** Opening Records to use block **

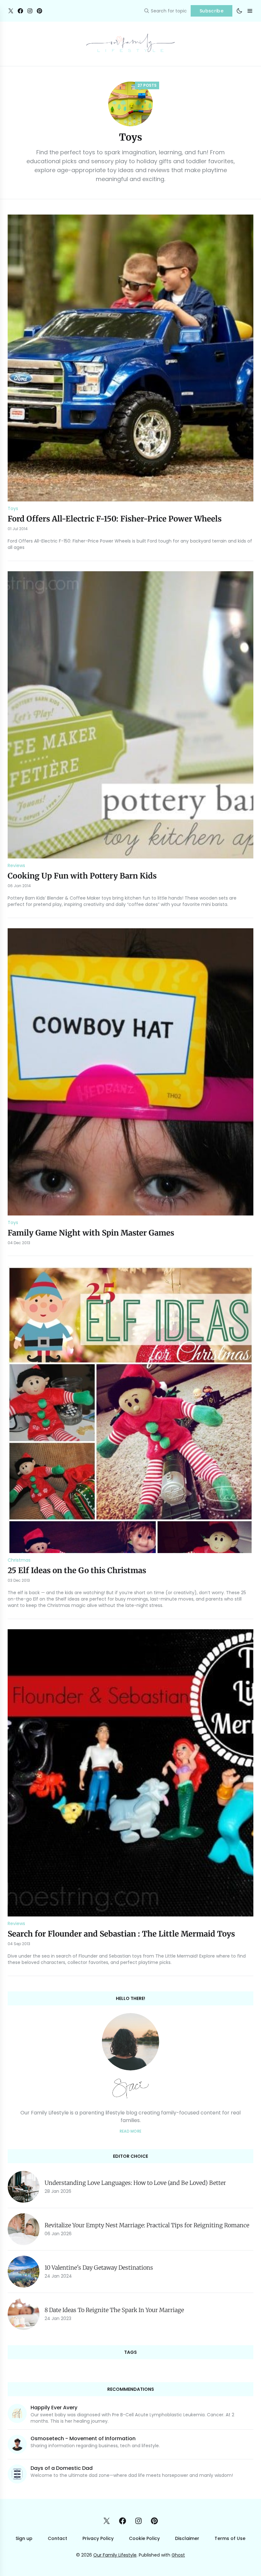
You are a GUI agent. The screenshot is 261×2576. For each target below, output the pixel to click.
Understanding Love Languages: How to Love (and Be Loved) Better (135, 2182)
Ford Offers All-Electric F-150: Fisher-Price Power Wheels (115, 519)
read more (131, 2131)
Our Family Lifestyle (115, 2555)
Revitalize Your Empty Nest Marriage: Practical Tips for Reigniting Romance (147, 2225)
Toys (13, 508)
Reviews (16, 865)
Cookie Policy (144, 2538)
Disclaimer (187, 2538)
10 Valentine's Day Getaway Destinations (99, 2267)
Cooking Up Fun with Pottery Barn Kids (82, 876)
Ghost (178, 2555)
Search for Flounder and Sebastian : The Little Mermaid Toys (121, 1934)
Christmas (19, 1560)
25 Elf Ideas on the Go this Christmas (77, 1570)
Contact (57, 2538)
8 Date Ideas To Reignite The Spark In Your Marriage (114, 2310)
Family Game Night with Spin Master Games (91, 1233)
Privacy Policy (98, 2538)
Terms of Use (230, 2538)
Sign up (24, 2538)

** Closing Records to use block **

> _Task goal_: The pictures should be dropped, and every line above should be set down again exactly.

> _Response_:
You are a GUI agent. The screenshot is 261×2576. For each target below, output the pixel to click.
Understanding Love Languages: How to Love (and Be Loved) Better (135, 2182)
Ford Offers All-Electric F-150: Fisher-Price Power Wheels (115, 519)
read more (131, 2131)
Our Family Lifestyle (115, 2555)
Revitalize Your Empty Nest Marriage: Practical Tips for Reigniting Romance (147, 2225)
Toys (13, 508)
Reviews (16, 865)
Cookie Policy (144, 2538)
Disclaimer (187, 2538)
10 Valentine's Day Getaway Destinations (99, 2267)
Cooking Up Fun with Pottery Barn Kids (82, 876)
Ghost (178, 2555)
Search for Flounder and Sebastian : The Little Mermaid Toys (121, 1934)
Christmas (19, 1560)
25 Elf Ideas on the Go this Christmas (77, 1570)
Contact (57, 2538)
8 Date Ideas To Reignite The Spark In Your Marriage (114, 2310)
Family Game Night with Spin Master Games (91, 1233)
Privacy Policy (98, 2538)
Terms of Use (230, 2538)
Sign up (24, 2538)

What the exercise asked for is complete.